_TEXT UNDER STUDY_:
Grassland Plants Versus Their Consumers

Ecology and Environment

Recent research by MSI PIs Eric Seabloom (professor, Ecology, Evolution, and Behavior) and Linda Kinkel (professor, Plant Pathology) and their colleague Elizabeth Borer (professor, Ecology, Evolution, and Behavior) investigated defenses that plants have developed against pathogens and herbivores. They were surprised to discover that plants tend not to develop trade-offs in their defenses - that is, plants that are well-protected against, say, a fungus, also have strong defenses against deer or insects. They also found that diversity in the surrounding area affects plants’ susceptibility. This work was published earlier this month in the journal Ecology: EW Seabloom, ET Borer, LL Kinkel. 2018. No evidence for trade-offs in plant responses to consumer food web manipulations. Ecology, 1 August 2018.

This work is featured in a University Research Brief: No defense for some plants in the eat-or-be-eaten world of grasslands. The research was carried out at the University of Minnesota’s Cedar Creek Ecosystem Science Reserve. Many MSI PIs are among the faculty and administration of the Reserve.

_RECORD EXTRACTS_:
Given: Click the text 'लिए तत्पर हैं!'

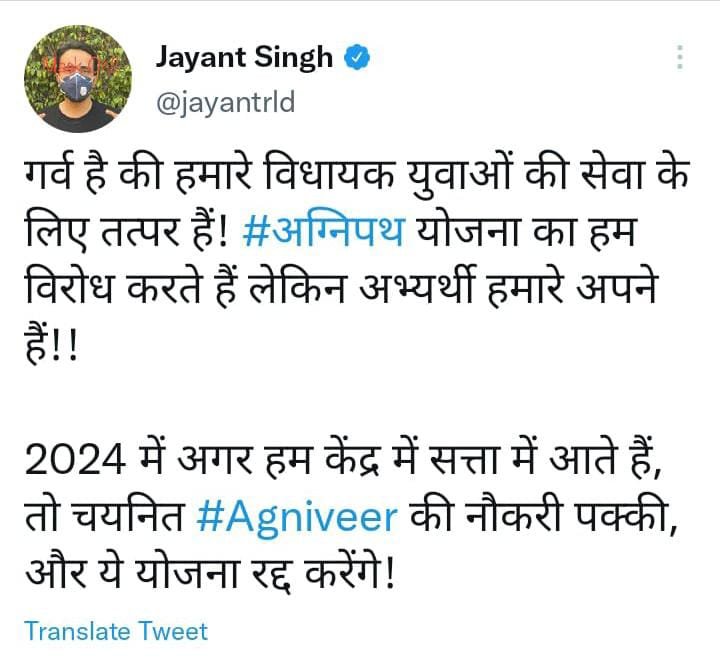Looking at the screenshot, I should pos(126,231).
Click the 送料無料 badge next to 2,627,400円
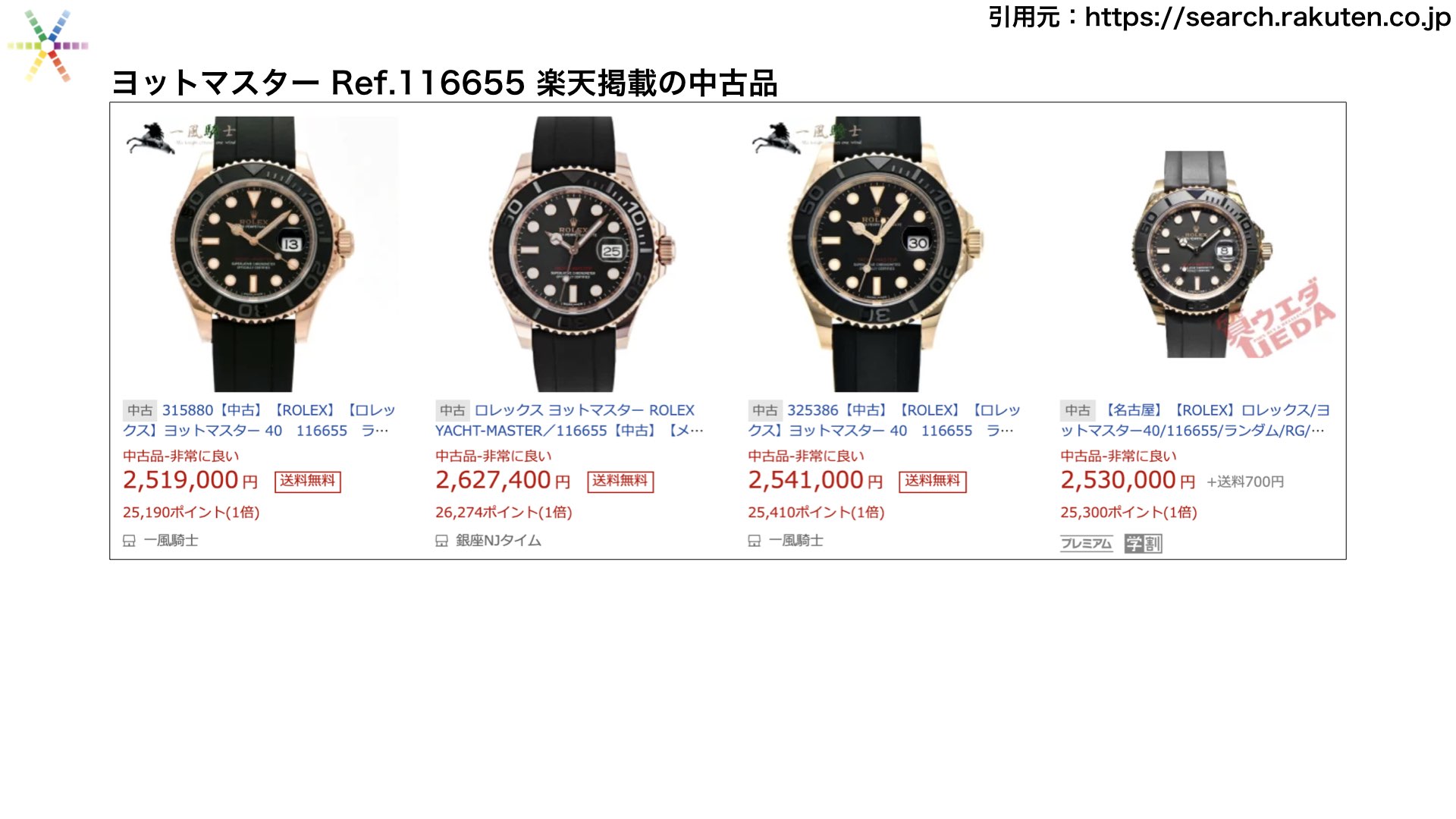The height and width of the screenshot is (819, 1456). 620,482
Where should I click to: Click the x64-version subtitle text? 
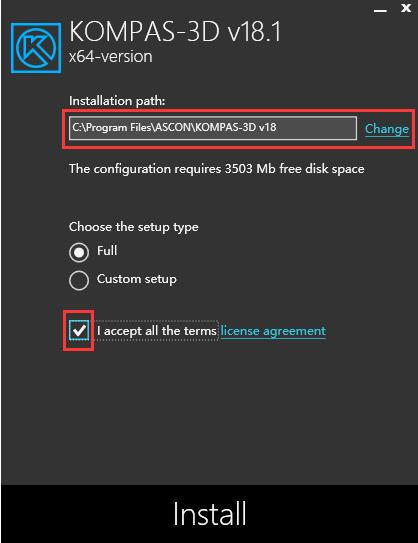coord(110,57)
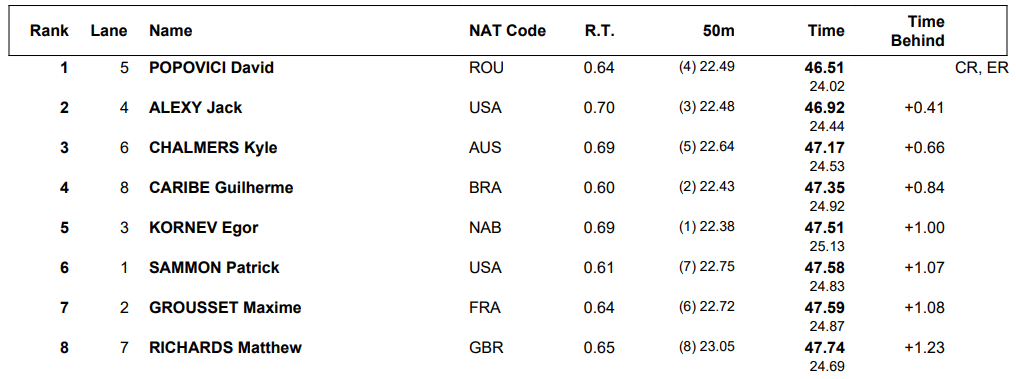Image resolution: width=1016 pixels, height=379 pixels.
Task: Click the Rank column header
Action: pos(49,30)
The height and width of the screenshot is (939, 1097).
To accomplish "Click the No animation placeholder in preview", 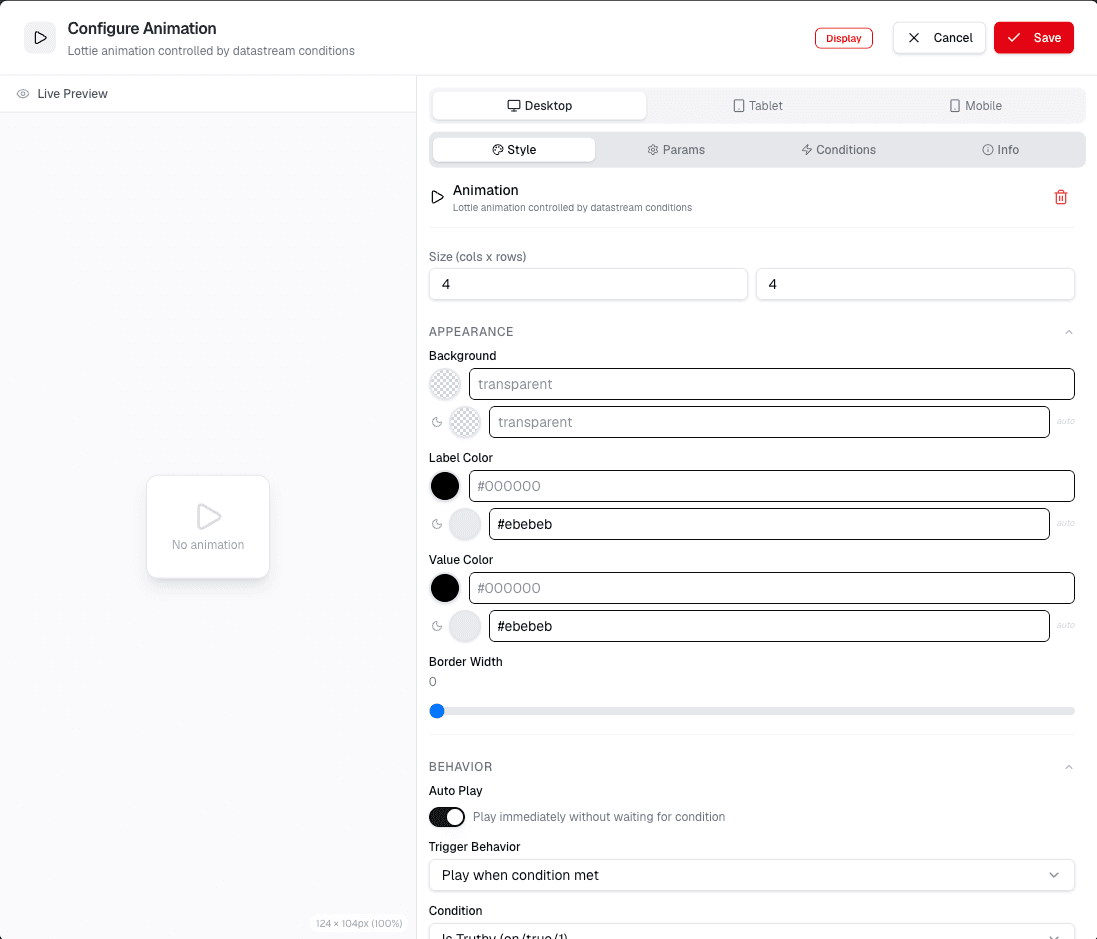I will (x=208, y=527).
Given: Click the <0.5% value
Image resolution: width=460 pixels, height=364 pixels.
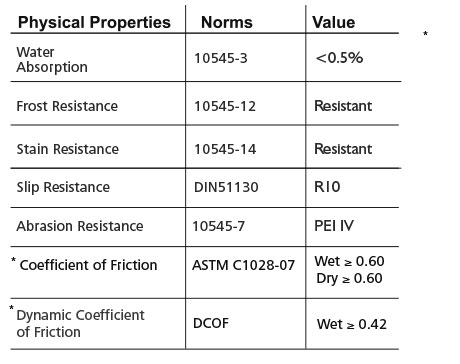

_WORK INSTRUCTION 1_:
Switch "University Research Brief" to "campus news story" in the grassland plants text, beginning at the words that have "This work is" and stopping after "of the Reserve.".
_WORK INSTRUCTION 2_:
According to the grassland plants text, what does it mean that plants tend not to develop trade-offs in their defenses?
The items have nothing to do with what comes next.

_YOUR SOLUTION 1_:
This work is featured in a campus news story: No defense for some plants in the eat-or-be-eaten world of grasslands. The research was carried out at the University of Minnesota’s Cedar Creek Ecosystem Science Reserve. Many MSI PIs are among the faculty and administration of the Reserve.

_YOUR SOLUTION 2_:
It means that a plant well protected against one kind of consumer, such as a fungus, also tends to have strong defenses against others, such as deer or insects.